La histórica sede neoyorquina de Marlborough Gallery en Chelsea ya tiene nuevo propietario. El espacio, situado en el número 545 de West 25th Street, ha sido adquirido por Gazelli Art House por 7,5 millones de dólares, en una operación que simboliza tanto el final de una era como la consolidación de un nuevo actor en el mapa global del arte contemporáneo.
La compradora, Gazelli Art House, mantiene actualmente galerías en Londres y Bakú, y con esta adquisición suma una base permanente en Nueva York, uno de los grandes centros del mercado artístico internacional. La firma fue fundada en Londres en 2010 por Mila Askarova y ha desarrollado un programa centrado en el arte contemporáneo y los nuevos lenguajes digitales.

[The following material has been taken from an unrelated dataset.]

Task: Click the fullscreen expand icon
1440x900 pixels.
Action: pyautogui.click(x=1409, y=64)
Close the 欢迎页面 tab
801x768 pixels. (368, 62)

La venta del inmueble supone un nuevo capítulo en el desmantelamiento del legado de Marlborough Gallery, considerada durante décadas una de las pioneras del modelo de “mega-galería”. Tras casi ochenta años de actividad, la galería anunció en abril de 2024 que dejaría de representar artistas, pondría fin a su programa expositivo y comenzaría a liquidar un inventario valorado, según distintas estimaciones, en torno a los 250 millones de dólares. La decisión llegó después de varios años de pérdidas económicas y de un prolongado conflicto interno en el seno de la familia propietaria.

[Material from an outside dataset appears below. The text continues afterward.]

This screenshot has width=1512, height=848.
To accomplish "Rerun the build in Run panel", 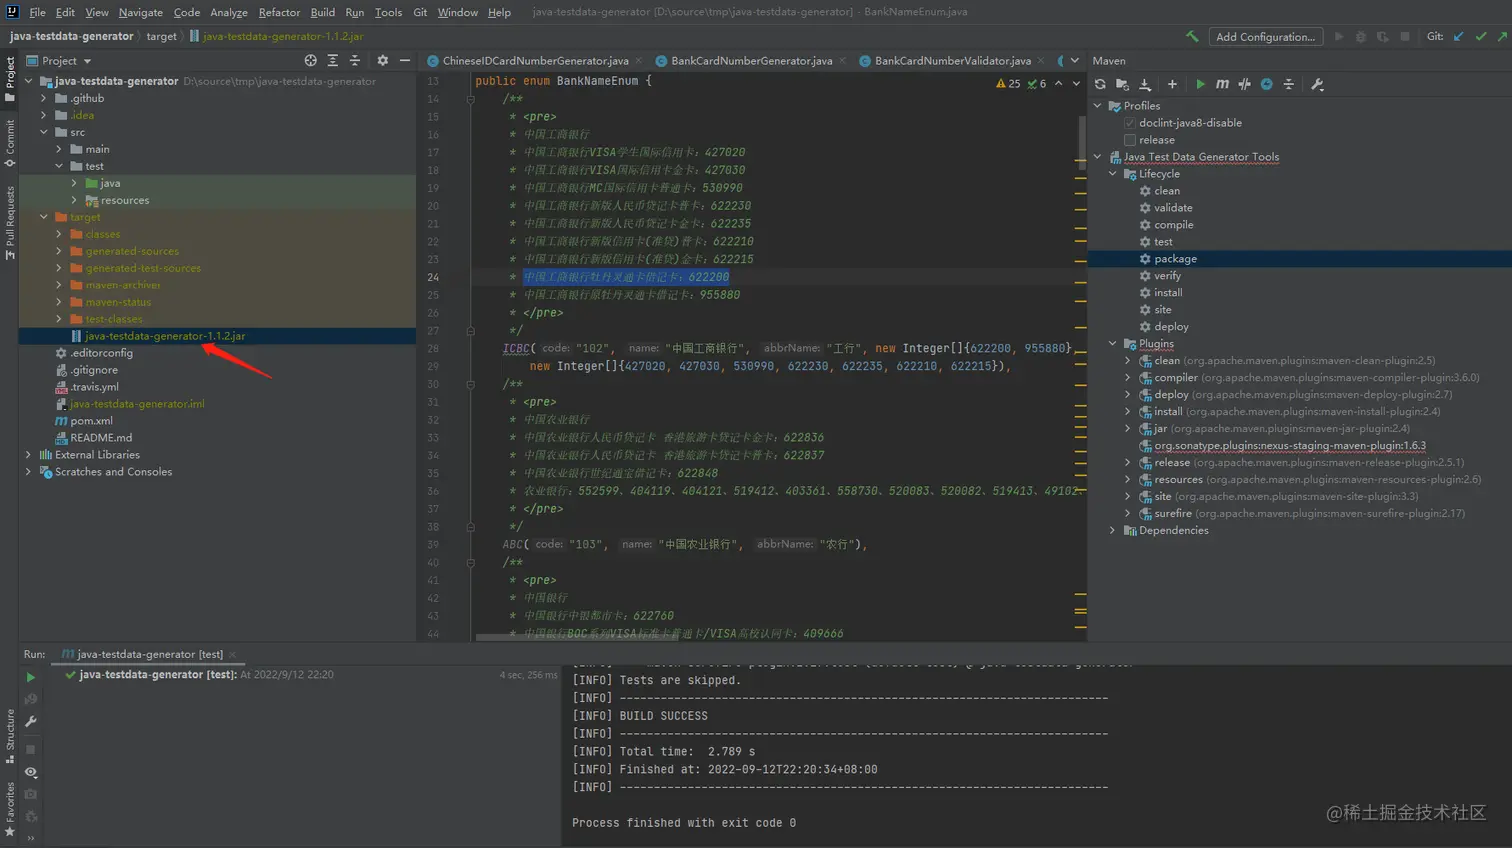I will click(x=31, y=677).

El espacio adquirido por Gazelli ocupa la primera y la segunda planta del Chelsea Arts Tower y cuenta con una superficie de 9.228 pies cuadrados, concebida específicamente para la exhibición de obras contemporáneas de gran formato. Entre sus características destacan techos de 18 pies de altura, una puerta de garaje a nivel de calle con capacidad para introducir piezas de hasta 13 o 14 pies de altura, acceso directo desde la acera para la manipulación de obras y una terraza privada de 1.250 pies cuadrados en la segunda planta. Se trata, en definitiva, de un espacio preparado para acoger proyectos expositivos ambiciosos en uno de los enclaves más codiciados del distrito galerístico de Chelsea.
El edificio alberga además diversos propietarios e inquilinos vinculados al ámbito comercial y creativo, entre ellos el diseñador de moda Calvin Klein, lo que refuerza su perfil como enclave estratégico dentro del ecosistema cultural y empresarial de Manhattan.
La operación fue intermediada por los agentes Jeffrey Zoldan y Roger Gillen, de Brown Harris Stevens, en representación del vendedor.